It’s common knowledge that professional athletes need a great coach in order to keep pushing their performance and success boundaries. Roger Federer described Severin Lüthi (one of Roger’s trusted coaching team), to GQ this summer. “As a coach, he’s really valuable to me. He knows my game really well, he knows my practice sessions very well. He knows what I need to work on. He knows what makes me happy and sad.”
Roger and Severin understand the importance of coaching the untapped potential in the whole person, including what makes them ‘happy & sad’ on their journey to success. Now, I can’t promise that even a team of coaches could turn you or I into the next Wimbledon Champion, but read on and I will give you some useful tips on how to make your life a little more like the strawberries and cream…
It shouldn’t come as any surprise that life coaches have coaches too and it was after complaining to my own coach about my ‘health’ dilemma that my story begins…
Let’s just say that I have physical challenges. After too many setbacks, operations and situations leaving me feeling very sorry for myself and almost given up on exercise. My inner dialogue goes something like this: “I have to exercise to avoid more issues but, what’s the point? I’m too old, it’s just too hard, I always end up injured, I’ve tried everything and nothing ever works for me because I’m different. I’m broken. I’m tired. I get so bored so quickly. It’s a waste of time and money” and my personal favourite, “It’s sooooo unfair.”
And there you have the News Flash: Life Coaches are human!
Working with exactly this sort of thing daily does not mean that I am immune to my own sneaky little voices. We all have them and they are always there; comfortable, familiar and, almost like elevator music, never quite bad enough to take conscious notice of. However, I was noticing feelings of guilt, frustration, impatience and tiredness which are the telltale signs of a values conflict.
After clarifying my values and anti-values (or “what makes me happy and what makes me sad”) with my coach. My top values came out as health, freedom, authenticity and trust and my anti-values (i.e. my zero tolerance zone) included, injustice, isolation, laziness and procrastination.
You don’t have to be a genius to see that exercising when I don’t trust the results, myself or my body, ‘knowing’ it’s a waste of time and that I should be working then feeling trapped by the unfair and isolating situation but feeling awful about my deteriorating physical health and beating myself up for not doing anything about it can feel exhausting to say the least. I was tired from beating myself up, and then beating myself up more because I’m a life coach after all and should know better!

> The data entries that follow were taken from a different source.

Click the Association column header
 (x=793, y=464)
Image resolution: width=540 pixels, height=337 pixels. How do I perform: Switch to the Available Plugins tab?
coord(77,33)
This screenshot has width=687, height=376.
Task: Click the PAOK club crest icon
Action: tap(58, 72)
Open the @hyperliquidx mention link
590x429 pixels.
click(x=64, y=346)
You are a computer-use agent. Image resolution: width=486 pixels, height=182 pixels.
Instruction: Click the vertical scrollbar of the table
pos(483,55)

Recognising and clarifying my values and anti-values and working to understand how these were affecting me on so many different levels made my priorities clear and helped me understand why health was so important for me. Suddenly, I could honestly say, “I want to find a way to honour my health value in a way that is fun (my boredom threshold is pretty low), where I can be myself, trust the process (and people) and where there is a good return on my time (and money) investment.”

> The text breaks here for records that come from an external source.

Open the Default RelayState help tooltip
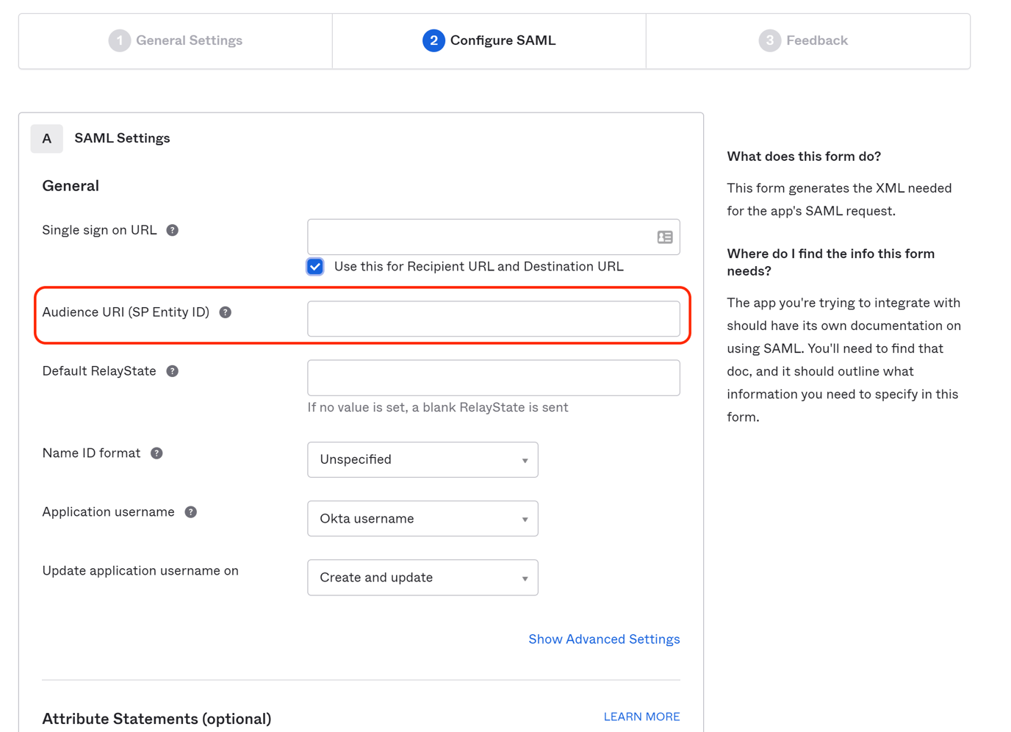Viewport: 1011px width, 732px height. point(172,370)
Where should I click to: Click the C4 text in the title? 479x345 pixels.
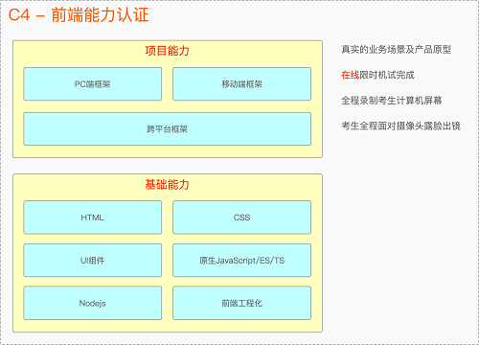click(x=19, y=15)
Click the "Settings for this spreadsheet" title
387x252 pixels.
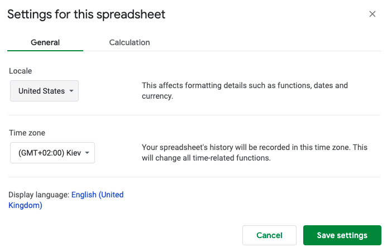point(87,14)
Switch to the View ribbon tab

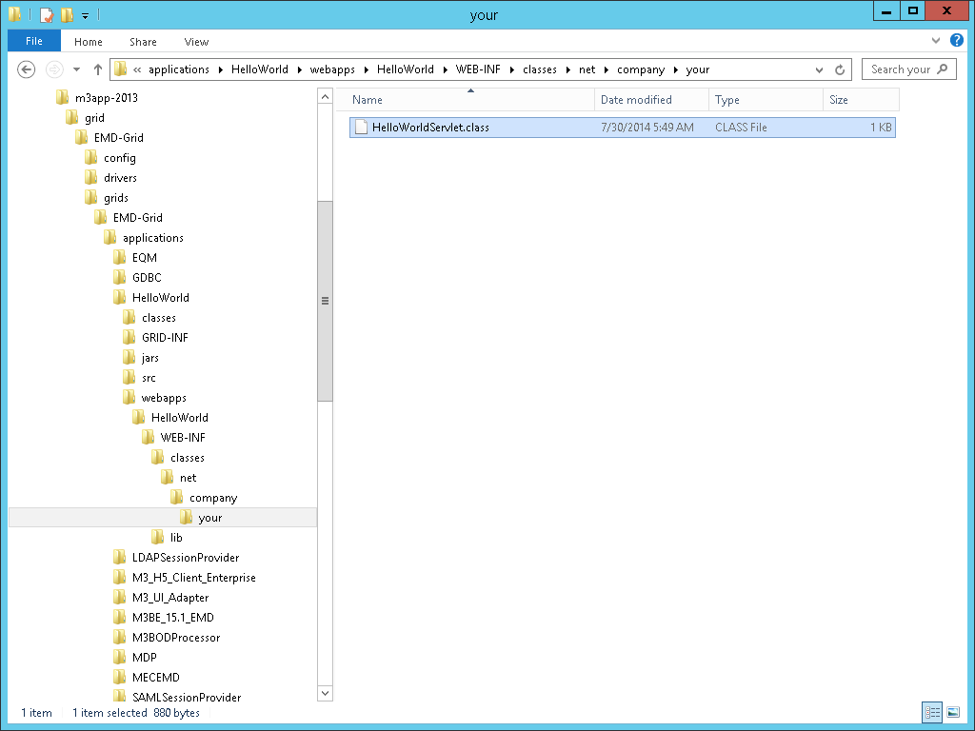pos(196,42)
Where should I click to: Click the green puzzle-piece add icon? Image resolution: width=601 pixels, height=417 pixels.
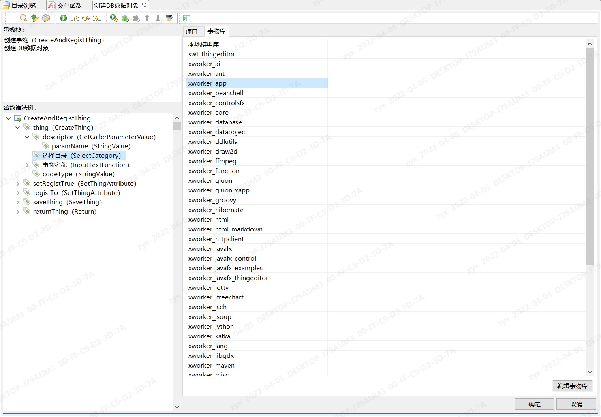[x=125, y=18]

Your core values are part of your unique identity and the guiding compass for decision making, motivation and ‘gut’ feelings and most of us go through life reacting to them being honoured, attacked or ignored without knowing what’s going on or how this influences our feelings and stress levels. They can make you feel amazing and they can make you feel awful. Next time you feel ‘out of sorts’ ask yourself what it is about this situation that’s most important for you and you’ve probably hit on a value.
Stress generally comes from a feeling of being stuck and having no choice or control. Whatever causes this stress, our brains respond exactly as they did for our earliest ancestors where survival meant ‘shut down all logical and analysing brain functions because we only want 2 options: fight or run’. The caveman that stopped to analyse his options didn’t have to think for very long before he became dinner.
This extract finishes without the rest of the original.